My main reason for asking was that I was curious to see how certain people would respond. Who would ignore it, thinking "What a stupid question." Or, who would ask "Don't all songs fit into one category or the other?" Who would respond immediately with a long, rambling list, or who would write, also immediately, with "I need to think."

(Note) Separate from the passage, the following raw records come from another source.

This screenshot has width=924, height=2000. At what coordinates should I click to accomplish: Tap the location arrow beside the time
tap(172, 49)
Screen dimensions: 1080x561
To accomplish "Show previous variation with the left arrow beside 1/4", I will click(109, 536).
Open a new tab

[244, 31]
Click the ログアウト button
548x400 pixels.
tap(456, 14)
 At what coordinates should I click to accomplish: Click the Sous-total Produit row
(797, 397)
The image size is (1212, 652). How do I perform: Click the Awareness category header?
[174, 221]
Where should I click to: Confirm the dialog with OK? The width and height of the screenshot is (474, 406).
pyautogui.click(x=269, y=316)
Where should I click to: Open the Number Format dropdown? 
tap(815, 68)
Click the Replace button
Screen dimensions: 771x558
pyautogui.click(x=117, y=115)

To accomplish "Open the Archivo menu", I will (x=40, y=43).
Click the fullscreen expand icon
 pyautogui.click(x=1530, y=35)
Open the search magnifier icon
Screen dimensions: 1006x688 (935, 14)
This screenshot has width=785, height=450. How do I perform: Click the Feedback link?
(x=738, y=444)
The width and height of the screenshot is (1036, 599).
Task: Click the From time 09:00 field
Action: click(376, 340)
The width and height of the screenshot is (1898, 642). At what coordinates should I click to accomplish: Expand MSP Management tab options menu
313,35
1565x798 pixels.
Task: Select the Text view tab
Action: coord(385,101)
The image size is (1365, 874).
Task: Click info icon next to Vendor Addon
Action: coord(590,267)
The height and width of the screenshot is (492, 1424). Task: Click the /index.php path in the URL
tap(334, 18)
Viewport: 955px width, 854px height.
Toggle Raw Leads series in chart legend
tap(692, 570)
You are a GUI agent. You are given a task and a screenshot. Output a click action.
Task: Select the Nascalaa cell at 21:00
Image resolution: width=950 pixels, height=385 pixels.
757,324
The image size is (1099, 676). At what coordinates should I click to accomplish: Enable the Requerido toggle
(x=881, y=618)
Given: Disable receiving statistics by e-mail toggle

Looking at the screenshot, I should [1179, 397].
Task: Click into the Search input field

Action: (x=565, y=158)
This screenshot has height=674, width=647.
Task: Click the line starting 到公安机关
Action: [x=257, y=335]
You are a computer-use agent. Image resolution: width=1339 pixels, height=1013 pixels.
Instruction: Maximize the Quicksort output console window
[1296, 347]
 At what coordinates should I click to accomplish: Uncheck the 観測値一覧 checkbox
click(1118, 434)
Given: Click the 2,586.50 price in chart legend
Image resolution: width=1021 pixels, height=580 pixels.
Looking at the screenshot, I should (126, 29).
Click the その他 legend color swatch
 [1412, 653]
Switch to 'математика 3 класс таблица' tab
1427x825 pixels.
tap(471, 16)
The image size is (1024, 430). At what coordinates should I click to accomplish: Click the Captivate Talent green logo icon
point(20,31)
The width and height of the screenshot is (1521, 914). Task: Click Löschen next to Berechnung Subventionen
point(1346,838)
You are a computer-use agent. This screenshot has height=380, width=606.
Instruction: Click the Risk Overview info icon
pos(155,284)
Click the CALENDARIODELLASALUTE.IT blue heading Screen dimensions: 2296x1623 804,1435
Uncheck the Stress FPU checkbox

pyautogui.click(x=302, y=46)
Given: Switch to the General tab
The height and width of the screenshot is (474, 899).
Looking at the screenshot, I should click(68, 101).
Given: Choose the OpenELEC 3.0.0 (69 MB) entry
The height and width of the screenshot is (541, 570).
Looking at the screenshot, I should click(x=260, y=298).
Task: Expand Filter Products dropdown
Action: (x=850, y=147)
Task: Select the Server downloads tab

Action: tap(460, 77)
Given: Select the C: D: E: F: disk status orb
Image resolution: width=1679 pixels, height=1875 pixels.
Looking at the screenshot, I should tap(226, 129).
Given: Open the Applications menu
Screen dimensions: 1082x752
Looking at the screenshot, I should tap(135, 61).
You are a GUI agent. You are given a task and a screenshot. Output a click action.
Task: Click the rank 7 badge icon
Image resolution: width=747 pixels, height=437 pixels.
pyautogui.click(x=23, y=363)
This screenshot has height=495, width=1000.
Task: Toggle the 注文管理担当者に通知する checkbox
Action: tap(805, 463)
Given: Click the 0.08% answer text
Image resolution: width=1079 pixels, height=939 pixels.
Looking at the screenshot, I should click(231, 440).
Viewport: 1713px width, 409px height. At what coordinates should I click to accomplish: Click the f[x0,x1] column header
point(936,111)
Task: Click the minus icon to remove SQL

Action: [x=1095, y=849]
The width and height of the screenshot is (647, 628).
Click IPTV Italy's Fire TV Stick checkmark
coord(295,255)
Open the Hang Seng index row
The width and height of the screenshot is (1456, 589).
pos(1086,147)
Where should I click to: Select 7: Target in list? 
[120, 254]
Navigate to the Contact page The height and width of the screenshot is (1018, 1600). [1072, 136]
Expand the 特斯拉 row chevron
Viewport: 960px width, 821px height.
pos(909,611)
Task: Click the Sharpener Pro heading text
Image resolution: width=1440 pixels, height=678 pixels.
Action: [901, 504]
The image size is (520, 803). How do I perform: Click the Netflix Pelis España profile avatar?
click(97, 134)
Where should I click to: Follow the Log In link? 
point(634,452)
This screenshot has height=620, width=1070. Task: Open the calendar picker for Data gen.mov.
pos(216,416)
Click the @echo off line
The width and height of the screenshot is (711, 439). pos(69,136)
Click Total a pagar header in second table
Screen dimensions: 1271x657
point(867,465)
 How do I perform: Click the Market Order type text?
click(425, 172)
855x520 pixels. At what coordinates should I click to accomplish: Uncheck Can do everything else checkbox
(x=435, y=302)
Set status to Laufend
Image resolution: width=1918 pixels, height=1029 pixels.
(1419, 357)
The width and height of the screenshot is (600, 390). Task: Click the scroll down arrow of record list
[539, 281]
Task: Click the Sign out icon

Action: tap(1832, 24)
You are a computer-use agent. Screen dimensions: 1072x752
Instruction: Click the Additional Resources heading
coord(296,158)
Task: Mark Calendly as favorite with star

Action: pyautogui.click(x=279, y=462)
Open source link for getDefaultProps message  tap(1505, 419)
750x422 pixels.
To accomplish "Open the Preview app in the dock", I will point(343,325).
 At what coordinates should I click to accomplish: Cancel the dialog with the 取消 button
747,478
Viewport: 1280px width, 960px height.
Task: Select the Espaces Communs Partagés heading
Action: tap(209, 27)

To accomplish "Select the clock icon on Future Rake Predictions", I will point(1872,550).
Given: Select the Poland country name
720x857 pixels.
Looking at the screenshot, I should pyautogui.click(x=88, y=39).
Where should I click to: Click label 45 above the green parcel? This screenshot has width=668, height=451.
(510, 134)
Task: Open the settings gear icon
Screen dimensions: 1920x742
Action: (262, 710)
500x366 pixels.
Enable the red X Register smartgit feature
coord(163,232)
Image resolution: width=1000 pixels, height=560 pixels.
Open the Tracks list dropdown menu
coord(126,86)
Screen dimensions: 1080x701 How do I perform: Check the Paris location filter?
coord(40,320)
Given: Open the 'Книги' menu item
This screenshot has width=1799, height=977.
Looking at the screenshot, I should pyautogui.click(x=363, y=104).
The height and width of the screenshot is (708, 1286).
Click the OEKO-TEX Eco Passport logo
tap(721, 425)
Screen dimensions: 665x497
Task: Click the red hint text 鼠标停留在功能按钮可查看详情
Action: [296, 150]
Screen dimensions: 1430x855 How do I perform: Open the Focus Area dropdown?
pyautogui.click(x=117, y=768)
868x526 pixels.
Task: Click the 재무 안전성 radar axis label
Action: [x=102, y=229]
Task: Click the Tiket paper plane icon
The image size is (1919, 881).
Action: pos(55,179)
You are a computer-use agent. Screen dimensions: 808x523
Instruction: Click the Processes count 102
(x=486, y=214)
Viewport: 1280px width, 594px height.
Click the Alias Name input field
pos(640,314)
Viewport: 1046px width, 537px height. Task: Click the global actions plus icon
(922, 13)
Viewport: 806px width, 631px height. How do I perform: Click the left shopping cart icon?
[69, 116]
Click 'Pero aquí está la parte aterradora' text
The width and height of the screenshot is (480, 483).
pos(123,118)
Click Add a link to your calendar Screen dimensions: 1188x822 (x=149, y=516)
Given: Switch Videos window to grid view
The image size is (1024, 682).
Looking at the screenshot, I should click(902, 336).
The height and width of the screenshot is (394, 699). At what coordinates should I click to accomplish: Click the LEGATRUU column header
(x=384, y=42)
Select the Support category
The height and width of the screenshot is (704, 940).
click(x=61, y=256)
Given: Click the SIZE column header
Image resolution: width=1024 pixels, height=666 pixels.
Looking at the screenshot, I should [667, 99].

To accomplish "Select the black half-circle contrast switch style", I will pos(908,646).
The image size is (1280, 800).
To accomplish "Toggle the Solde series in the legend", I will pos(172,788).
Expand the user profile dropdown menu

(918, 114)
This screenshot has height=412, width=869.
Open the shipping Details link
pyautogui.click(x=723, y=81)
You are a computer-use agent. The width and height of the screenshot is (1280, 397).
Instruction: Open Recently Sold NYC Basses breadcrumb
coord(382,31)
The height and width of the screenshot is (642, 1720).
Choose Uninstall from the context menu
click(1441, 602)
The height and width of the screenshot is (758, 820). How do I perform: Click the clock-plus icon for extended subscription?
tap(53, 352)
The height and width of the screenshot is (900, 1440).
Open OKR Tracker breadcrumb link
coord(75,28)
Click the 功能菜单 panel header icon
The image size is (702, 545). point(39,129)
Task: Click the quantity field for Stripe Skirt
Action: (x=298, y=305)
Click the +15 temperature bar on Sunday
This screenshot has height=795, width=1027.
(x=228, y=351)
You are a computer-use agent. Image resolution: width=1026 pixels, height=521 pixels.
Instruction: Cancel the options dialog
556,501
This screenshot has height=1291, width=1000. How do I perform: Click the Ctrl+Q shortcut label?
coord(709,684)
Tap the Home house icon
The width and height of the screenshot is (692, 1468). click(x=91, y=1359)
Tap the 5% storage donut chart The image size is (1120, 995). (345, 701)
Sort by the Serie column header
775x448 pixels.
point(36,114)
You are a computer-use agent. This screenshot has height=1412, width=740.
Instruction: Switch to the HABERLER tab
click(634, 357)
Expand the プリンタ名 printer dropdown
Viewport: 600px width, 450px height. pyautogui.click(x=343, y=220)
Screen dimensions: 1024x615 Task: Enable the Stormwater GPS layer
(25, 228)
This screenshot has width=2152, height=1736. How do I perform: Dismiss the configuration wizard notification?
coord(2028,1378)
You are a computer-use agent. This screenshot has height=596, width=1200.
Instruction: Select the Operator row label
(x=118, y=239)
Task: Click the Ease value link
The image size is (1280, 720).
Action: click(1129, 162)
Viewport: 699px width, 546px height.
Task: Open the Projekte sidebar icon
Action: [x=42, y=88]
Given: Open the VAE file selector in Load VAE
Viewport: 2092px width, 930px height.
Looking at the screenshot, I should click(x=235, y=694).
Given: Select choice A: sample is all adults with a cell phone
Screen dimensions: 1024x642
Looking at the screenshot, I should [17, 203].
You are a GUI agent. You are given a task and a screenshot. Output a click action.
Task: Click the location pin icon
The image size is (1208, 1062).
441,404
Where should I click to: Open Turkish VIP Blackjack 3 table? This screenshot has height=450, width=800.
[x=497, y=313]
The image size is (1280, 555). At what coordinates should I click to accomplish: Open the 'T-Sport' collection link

My people did not disappoint; I got all of the above. Al Green (obviously) and Ween (awesomely) showed up on several lists. Bob Dylan, yes (and even I, with vast ambivalence about him, am torn apart by the last line of this song). Nancy Sinatra, Frank Sinatra, Throbbing Gristle, Monochrome Set, Judas Priest, Orange Juice, Sebadoh, Van Halen, and the Buzzcocks, yes, yes, yes. But the best answers, which I did not anticipate, were those songs that would make absolutely no sense to anyone but me, due only to the nature of my relationship with the responder.

"Sea of Love" fits squarely into the last sentence. "That was the day I knew you were my pet," does not typically ring the bell of today's modern woman, yet the man who named that song has sent me so far to the brink of sanity and submissive lust that I could do nothing but nod and drool and wonder which version to use here. (Of course I opted for the one he had specified.) The Pet Shop Boys version of "Always on My Mind," could only be on the list of the man who held my hand at a concert in an airplane hangar in Berlin, as both of our jaws dropped at the odd and scary sight of a thousand German fists banging the air to the rhythm. "Halah" by Mazzy Star would be merely a pretty, dreamy whine were it not for the fact that the record was played over and over again to mask the sounds of the first great sex I ever had. "Kath" was mentioned by both a close friend who knows I wrote a poem after it in college and a man who has no idea how much my heart aches for him whenever I hear it.

All this to say: Love is such a specific, alchemical thing, that to merely hear someone else sing about his/her love for yet someone else doesn't quite register. To me, a love song is all about association. But anti-love, that's another story. Gut-tearing, nauseating rejection and loss, now that is indeed universal. Here, though, is where my friends did disappoint, and where I, for fear of breaking down into a quivering wreck before finishing this post, have failed. This is what I leave to you, dear readers. Tell me the saddest (or angriest) love songs you know, and by sunset (just in time for the east coasters to burn a mix for their dinnertime sweetie), I'll post a handful here.